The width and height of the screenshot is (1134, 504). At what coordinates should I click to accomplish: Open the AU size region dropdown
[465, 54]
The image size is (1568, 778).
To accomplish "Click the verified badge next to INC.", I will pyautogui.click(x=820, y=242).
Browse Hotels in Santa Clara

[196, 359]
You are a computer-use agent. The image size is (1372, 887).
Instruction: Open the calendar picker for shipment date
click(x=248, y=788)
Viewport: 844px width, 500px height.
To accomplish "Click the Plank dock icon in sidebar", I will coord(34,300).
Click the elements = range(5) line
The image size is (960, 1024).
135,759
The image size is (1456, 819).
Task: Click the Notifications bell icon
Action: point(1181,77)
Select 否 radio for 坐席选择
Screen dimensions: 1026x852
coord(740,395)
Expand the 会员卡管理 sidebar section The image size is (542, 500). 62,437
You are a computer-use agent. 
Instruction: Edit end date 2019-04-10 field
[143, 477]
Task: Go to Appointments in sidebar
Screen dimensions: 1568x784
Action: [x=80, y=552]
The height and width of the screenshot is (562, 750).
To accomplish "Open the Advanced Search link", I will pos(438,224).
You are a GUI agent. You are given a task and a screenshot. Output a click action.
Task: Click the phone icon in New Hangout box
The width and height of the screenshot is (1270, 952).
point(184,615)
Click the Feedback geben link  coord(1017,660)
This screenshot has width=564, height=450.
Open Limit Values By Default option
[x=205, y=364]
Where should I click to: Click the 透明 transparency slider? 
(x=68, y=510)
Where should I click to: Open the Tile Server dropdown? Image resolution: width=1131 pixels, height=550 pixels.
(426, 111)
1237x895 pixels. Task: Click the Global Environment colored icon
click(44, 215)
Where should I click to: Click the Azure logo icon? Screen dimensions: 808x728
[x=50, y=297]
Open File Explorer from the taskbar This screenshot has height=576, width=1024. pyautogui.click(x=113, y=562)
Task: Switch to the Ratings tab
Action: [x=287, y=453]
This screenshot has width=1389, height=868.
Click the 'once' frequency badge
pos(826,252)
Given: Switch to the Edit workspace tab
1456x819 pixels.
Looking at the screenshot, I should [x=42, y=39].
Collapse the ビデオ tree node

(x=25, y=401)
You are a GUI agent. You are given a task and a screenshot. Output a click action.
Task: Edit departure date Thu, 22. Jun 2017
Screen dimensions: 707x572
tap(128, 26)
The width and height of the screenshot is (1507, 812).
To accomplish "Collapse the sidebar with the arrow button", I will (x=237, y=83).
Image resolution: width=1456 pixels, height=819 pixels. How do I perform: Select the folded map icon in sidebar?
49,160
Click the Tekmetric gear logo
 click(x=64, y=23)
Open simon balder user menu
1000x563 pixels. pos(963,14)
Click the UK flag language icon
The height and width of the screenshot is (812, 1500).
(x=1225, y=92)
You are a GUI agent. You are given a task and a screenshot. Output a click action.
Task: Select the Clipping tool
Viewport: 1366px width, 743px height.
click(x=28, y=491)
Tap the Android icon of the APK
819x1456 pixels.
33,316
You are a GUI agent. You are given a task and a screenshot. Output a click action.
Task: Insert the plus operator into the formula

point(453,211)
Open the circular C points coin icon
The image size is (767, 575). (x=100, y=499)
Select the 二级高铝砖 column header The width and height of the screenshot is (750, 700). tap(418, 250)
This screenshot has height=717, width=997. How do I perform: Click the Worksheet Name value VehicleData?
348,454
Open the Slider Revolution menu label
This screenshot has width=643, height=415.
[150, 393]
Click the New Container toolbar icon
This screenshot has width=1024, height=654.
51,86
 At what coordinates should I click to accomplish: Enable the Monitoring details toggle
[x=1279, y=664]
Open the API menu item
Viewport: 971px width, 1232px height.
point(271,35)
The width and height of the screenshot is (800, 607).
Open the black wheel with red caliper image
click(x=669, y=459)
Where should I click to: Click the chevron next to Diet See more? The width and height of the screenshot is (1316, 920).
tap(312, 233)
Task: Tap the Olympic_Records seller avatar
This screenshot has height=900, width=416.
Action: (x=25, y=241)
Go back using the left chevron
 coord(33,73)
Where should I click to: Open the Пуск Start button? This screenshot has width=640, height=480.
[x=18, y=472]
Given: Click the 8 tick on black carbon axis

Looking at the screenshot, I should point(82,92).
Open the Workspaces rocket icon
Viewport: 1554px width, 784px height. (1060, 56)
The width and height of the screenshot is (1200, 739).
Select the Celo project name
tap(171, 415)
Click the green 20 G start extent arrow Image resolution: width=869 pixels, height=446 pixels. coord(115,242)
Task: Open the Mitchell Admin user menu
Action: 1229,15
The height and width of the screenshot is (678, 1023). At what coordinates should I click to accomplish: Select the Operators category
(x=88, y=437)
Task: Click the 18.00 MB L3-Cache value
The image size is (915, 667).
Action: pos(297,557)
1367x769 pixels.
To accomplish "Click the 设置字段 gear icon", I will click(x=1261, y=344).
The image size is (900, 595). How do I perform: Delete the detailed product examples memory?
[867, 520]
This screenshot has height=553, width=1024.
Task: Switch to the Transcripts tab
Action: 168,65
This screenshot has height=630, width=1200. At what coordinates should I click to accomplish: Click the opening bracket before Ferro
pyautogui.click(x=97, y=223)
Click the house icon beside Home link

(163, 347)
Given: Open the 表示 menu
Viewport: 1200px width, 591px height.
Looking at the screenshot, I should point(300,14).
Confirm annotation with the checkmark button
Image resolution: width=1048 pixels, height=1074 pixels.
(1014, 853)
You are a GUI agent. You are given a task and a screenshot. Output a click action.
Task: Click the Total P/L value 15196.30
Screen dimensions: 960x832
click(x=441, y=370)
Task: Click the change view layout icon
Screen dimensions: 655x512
= = =
→ **TASK DIRECTIONS**: Render the lines starting at the one containing "Open File Explorer" and ending at the one containing "(x=25, y=401)" as a Markdown table with columns Row and Line, skipping blank lines.

→ **SOLUTION TO THIS EXERCISE**:
| Row | Line |
|---|---|
| 1 | Open File Explorer from the taskbar This screenshot has height=576, width=1024. pyautogui.click(x=113, y=562) |
| 2 | Task: Switch to the Ratings tab |
| 3 | Action: [x=287, y=453] |
| 4 | This screenshot has width=1389, height=868. |
| 5 | Click the 'once' frequency badge |
| 6 | pos(826,252) |
| 7 | Given: Switch to the Edit workspace tab |
| 8 | 1456x819 pixels. |
| 9 | Looking at the screenshot, I should [x=42, y=39]. |
| 10 | Collapse the ビデオ tree node |
| 11 | (x=25, y=401) |